Minerals Council SA denies mines are the “epicentre” of Covid-19

JP Casey 9 June 2020 (Last Updated June 9th, 2020 12:24)

Minerals Council SA denies mines are the “epicentre” of Covid-19
Sibanye-Stillwater’s Driefontein operation, located west of Johannesburg in South Africa. Credit: Sibanye-Stillwater.

The Minerals Council South Africa, the body responsible for representing some of the country’s largest miners, has hit back at allegations that the mining sector is the “epicentre” of Covid-19 in South Africa.

South African mining has come under scrutiny for its response to the pandemic, with 679 cases of Covid-19 reported among miners already, out of just over 50,000 across the country. The country’s mining sector only implemented strict mining safety rules in May, following pressure from trade unions, and moves such as a reopening of mines to operate at 50% capacity have raised concerns that the mining industry is not doing enough to protect workers.
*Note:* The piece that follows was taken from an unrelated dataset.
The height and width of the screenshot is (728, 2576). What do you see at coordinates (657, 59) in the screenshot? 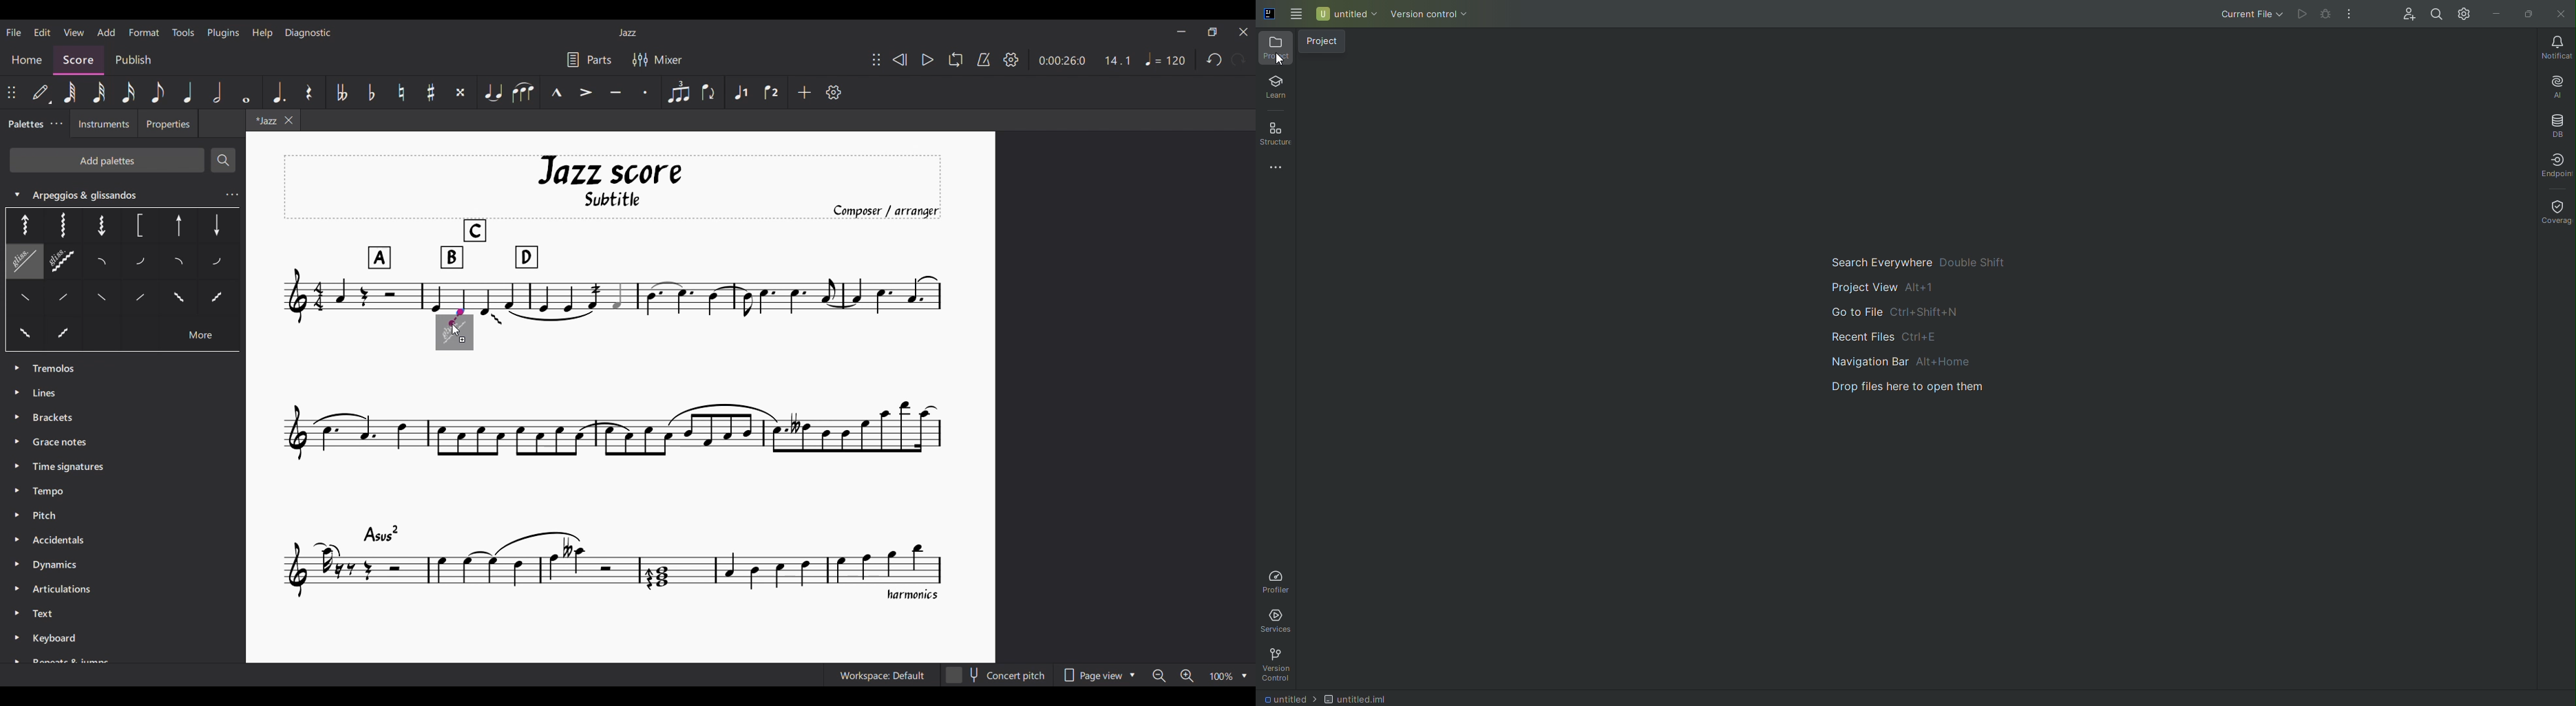
I see `Mixer settings` at bounding box center [657, 59].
Yet the Minerals Council argues that the mining industry has experienced no greater concentration of the pandemic than in other sectors, with rigorous screening and constant testing helping to minimise the spread of Covid-19 among miners.

“There are more than 230,000 miners currently back at work,” said the Minerals Council in a statement. “Each and every one of these mineworkers was screened on their first return to work post the hard lockdown, and every worker is screened for the virus prior to every shift he or she works.”

The council also argued that this narrative, that mines are a hotbed of Covid-19, has led to increased scrutiny on mining operations and resulted in more tests. More tests are likely to result in more confirmed cases, inflating the number of affected miners beyond the average that would be expected.

“As an epidemiological phenomenon, it is also no different from trends seen in other workplaces and in particular communities,” said the Minerals Council. “Clusters of infections occur in many different places. Further, mines are part of communities and communities are part of mines. It is likely that those clusters similarly exist in the communities surrounding those particular mining operations; the difference, of course, is that employees have been tested, surrounding community members have not been.

“As it is, we would suggest that the intensive daily screening of mineworkers, and the thorough contact tracing and testing of contacts, means that the overall incidence is no higher than the population as a whole, and is more likely lower, especially given the intensive hygiene and social distancing measures required to be implemented at every workplace.”